Selecting fields
where vs select vs include — which rows qualify, and which fields survive.
Three options control a query's result, and they solve different problems:
| Goal | Use |
|---|---|
| "Only rows that match these conditions" | where |
| "Only these scalar and relation fields" | select |
| "The full row, plus these relations" | include |
where filters rows. select and include shape the payload — and the return type is inferred from whichever you use.
where filters rows
await client.posts.findMany({
where: { published: true },
});Without select or include, you get the full row for each table — all scalar columns, no relations.
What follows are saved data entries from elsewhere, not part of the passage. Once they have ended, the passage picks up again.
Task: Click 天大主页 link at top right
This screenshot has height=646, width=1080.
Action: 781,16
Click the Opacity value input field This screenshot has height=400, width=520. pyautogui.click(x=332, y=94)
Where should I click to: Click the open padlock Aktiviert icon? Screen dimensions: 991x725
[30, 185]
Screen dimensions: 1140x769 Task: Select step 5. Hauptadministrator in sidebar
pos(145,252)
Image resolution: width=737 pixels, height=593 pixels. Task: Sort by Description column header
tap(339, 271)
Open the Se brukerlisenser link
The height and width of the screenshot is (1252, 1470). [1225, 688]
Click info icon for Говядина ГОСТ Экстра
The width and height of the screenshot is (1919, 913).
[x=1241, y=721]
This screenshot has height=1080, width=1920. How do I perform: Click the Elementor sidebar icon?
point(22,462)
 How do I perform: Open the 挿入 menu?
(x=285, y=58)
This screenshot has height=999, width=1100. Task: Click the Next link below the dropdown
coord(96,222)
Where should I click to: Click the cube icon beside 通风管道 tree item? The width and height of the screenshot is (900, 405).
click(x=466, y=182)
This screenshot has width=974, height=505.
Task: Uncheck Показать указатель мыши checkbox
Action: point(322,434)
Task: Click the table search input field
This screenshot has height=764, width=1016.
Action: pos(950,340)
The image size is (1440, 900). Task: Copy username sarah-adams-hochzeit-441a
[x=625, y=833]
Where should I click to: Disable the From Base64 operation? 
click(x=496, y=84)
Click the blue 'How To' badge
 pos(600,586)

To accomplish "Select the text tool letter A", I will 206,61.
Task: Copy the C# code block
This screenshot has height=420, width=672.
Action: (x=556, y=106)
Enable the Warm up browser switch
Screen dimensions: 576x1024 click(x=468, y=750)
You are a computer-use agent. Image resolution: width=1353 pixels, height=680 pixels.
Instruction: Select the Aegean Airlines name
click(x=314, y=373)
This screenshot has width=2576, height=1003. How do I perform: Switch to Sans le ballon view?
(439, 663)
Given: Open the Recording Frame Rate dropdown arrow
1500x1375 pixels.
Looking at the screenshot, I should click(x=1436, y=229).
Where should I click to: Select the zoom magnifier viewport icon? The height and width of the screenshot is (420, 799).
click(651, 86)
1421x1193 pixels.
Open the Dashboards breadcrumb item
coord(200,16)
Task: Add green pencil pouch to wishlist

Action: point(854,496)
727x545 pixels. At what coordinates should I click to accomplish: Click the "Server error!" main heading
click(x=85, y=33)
select narrows the payload
select lists exactly the fields you want. Anything not listed is dropped, and the return type narrows to match:
const rows = await client.posts.findMany({
select: {
id: true,
title: true,
},
});
// ^? { id: number; title: string }[]Reach for select when:
- you want to reduce payload size
- the response goes straight to an API boundary
- you do not want to accidentally leak extra columns
include keeps the row and adds relations
include keeps every scalar column and attaches the relations you name:
const posts = await client.posts.findMany({
include: { author: true },
});
// ^? (Post & { author: User | null })[]Reach for include when a handler wants the model plus related records.
Pick one
select and include are mutually exclusive on a single query level — use
select to narrow, or include to keep-and-extend. (You can still narrow a
relation inside an include; see below.)
Projecting relations
Both select and include can shape a relation by giving it a nested query instead of true:
const posts = await client.posts.findMany({
select: {
id: true,
title: true,
author: {
select: { id: true, name: true },
},
},
});The nested object accepts the same where, select, orderBy, and take you would use on a top-level query — so you can filter and order related rows too.
A note on API boundaries
At API boundaries, prefer explicit shapes. Returning large default payloads "because it was easy" is how extra columns leak into responses. A narrow select (or a small include) keeps the contract obvious and the payload small.